Erdoğan’ın, bir şehitler hareketi olan PKK’nin şehitliklerini bombalatması ve Rojava’ya yönelik saldırgan tutumu, PKK’yi bu kaos merkezli yönetim taktiğinin lehinde çatışmaları derinleştirmeye davetti. Bu pencereden bakıldığında yıllardır Kürdistan’ın tüm illerinde örgütlenmesine izin verilen DAİŞ’in Amed’deki hücrelerine 26 Ekim’de baskın yapılması da Erdoğan’ın bu yönetim taktiğine hizmet eder niteliktedir. Yani ortada, oluşturulmak istenen bir algının olduğu gerçektir.
Erdoğan’ın olağanlaştırılmış bu olağandışı rejim dayatmasına karşı 1 Kasım seçimleri, Türkiye’deki toplumsal kesimler ve siyasi taraflar açısından tarihi niteliktedir. Çünkü Erdoğan, çağın ruhunu yakalamaktan uzak olan mevcut rejimi fiili bile olsa değiştirip yoluna öyle devam etmek istemektedir. Hepimizi Saray’a kuzu kuzu gidenler ile gitmeyenler ayrımı üzerinden “ötekinin siyasallaştırılması ve yok edilmeye hazır hale getirilmesi” yoluyla kodlamak, bu rejimin can damarını oluşturmaktadır. Dolayısıyla üzerimizde baskının, başımızda Erdoğan’ın, gözümüzde “penguen medyasının”, hukuksuzluğu hukuk edinmiş bir diktatörlüğün kaçınılmaz olarak sabitleneceği bir rejimle karşı karşıya kalmanın adresidir, 1 Kasım seçimleri. 2 Kasım’da beyaz Toros’ların bir istisna değil, kaide olarak hayatımıza girmesinin arifesidir, 1 Kasım.
2 Kasım daha kritik
1 Kasım’daki seçim, sadece sandıktan çıkacak siyasi partilerin sıralanarak hükümet etme yetkisini veya muhalefet pozisyonunu almasına değil, gelecekteki düşünce ve davranış biçimlerimizin belirleneceği bir yeni politika kurucu çağa işaret edecektir. Erdoğan’ın 2023 hedefi ile 1 Kasım sonuçlarını özdeşleştirmesinin sebebini bu gerçeklik oluşturmaktadır. 1 Kasım’dan çıkacak sonuç kadar 2 Kasım’da taraflarca belirlenecek siyasi pozisyon ve tavır da bu politika kurucu çağın renginin belirlenmesinde oldukça önemli olacaktır. Yani hem 1 Kasım sonuçları hem de 2 Kasım’daki siyasi tavırlar, Erdoğan’ın olağanlaştırılmış olağanüstü rejimini devam ettirip ettirmeyeceğine dair milat/çarmıh diyalektiğini işletecektir.
Birkaç hükümet senaryosu
Bu noktada 2 Kasım’ın da önemine vurgu yapmak üzere birkaç hükümet ihtimalinden bahsetmek, toplumsal beklenti senaryolarının da Erdoğan engeline tabi olduğunu göstermesi açısından yerinde olacaktır.

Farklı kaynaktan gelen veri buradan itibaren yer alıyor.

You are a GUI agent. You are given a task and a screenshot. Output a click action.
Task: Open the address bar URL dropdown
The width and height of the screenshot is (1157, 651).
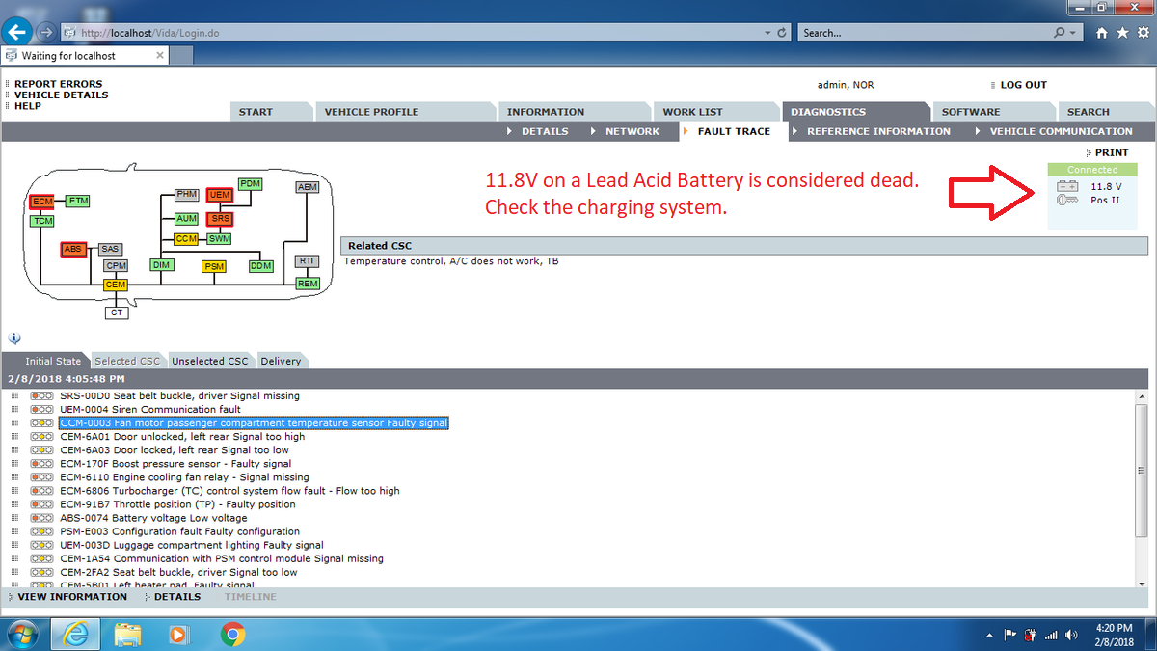tap(767, 33)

* 2 Kasım’a AKP’nin tek başına iktidarı ile uyanırsak Başkanlık sayısına ulaşamayan Erdoğan, kendi rejimini fiili olarak uygulamaya çalışacaktır.
* Olası bir AKP-MHP koalisyonu da Kürt kırımı üzerinden oluşacağı için toplumsal barışı olabildiğince uzak bir noktaya taşıyacak ve ülkedeki toplumsal gerilimler felaket bir senaryoyu ortaya çıkaracaktır. Bu iki ihtimalde de Erdoğan rejimi (Erdoğanland) devrede olacak, beyaz Toros’lar siyah ranger’lar özelinde varlığını yeniden üretecektir. Elbette ki bu durumun siyasal sonuçları mevcut toplumsal gerilimleri kopma noktasına getirecektir.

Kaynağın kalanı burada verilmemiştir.